::: Records :::

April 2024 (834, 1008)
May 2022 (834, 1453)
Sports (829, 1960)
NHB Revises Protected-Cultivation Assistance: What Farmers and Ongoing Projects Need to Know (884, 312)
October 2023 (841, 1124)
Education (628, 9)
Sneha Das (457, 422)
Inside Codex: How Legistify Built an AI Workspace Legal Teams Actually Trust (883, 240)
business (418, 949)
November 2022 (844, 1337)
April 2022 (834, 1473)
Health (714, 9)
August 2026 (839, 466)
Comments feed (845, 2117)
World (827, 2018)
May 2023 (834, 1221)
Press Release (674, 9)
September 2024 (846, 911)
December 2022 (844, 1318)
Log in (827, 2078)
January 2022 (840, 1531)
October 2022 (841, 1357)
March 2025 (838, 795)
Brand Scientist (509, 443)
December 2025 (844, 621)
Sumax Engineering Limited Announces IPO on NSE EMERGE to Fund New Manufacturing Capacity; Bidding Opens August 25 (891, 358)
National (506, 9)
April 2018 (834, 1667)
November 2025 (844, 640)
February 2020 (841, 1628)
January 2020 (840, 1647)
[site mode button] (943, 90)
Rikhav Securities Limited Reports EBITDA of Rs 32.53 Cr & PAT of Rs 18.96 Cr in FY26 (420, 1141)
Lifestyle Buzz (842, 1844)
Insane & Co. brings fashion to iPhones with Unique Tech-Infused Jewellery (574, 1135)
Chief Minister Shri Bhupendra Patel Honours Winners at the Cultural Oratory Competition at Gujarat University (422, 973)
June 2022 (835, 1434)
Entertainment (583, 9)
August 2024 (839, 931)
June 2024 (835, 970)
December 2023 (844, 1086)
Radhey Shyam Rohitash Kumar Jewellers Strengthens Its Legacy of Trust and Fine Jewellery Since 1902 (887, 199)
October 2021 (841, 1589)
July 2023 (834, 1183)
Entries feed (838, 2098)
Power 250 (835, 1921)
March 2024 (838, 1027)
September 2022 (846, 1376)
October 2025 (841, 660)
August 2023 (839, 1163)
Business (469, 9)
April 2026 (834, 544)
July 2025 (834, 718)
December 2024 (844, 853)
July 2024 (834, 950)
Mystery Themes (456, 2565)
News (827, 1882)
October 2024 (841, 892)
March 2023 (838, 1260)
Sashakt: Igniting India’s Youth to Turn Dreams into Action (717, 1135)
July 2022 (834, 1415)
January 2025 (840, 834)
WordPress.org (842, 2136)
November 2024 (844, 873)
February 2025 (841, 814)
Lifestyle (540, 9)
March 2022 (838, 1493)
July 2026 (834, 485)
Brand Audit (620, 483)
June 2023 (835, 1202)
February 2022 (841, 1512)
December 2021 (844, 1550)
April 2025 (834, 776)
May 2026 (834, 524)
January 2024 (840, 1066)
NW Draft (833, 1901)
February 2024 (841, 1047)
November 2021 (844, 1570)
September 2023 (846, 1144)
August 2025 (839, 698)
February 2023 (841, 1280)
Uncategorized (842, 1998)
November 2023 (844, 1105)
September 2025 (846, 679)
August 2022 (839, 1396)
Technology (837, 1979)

:::

__What you should do__.
Using the records above, restate word for word the lines from the one with "October 2022 (841, 1357)" through the one with "March 2023 (838, 1260)", both included.

__Answer to the exercise__.
October 2022 (841, 1357)
March 2025 (838, 795)
Brand Scientist (509, 443)
December 2025 (844, 621)
Sumax Engineering Limited Announces IPO on NSE EMERGE to Fund New Manufacturing Capacity; Bidding Opens August 25 (891, 358)
National (506, 9)
April 2018 (834, 1667)
November 2025 (844, 640)
February 2020 (841, 1628)
January 2020 (840, 1647)
[site mode button] (943, 90)
Rikhav Securities Limited Reports EBITDA of Rs 32.53 Cr & PAT of Rs 18.96 Cr in FY26 (420, 1141)
Lifestyle Buzz (842, 1844)
Insane & Co. brings fashion to iPhones with Unique Tech-Infused Jewellery (574, 1135)
Chief Minister Shri Bhupendra Patel Honours Winners at the Cultural Oratory Competition at Gujarat University (422, 973)
June 2022 (835, 1434)
Entertainment (583, 9)
August 2024 (839, 931)
June 2024 (835, 970)
December 2023 (844, 1086)
Radhey Shyam Rohitash Kumar Jewellers Strengthens Its Legacy of Trust and Fine Jewellery Since 1902 (887, 199)
October 2021 (841, 1589)
July 2023 (834, 1183)
Entries feed (838, 2098)
Power 250 (835, 1921)
March 2024 (838, 1027)
September 2022 (846, 1376)
October 2025 (841, 660)
August 2023 (839, 1163)
Business (469, 9)
April 2026 (834, 544)
July 2025 (834, 718)
December 2024 (844, 853)
July 2024 (834, 950)
Mystery Themes (456, 2565)
News (827, 1882)
October 2024 (841, 892)
March 2023 (838, 1260)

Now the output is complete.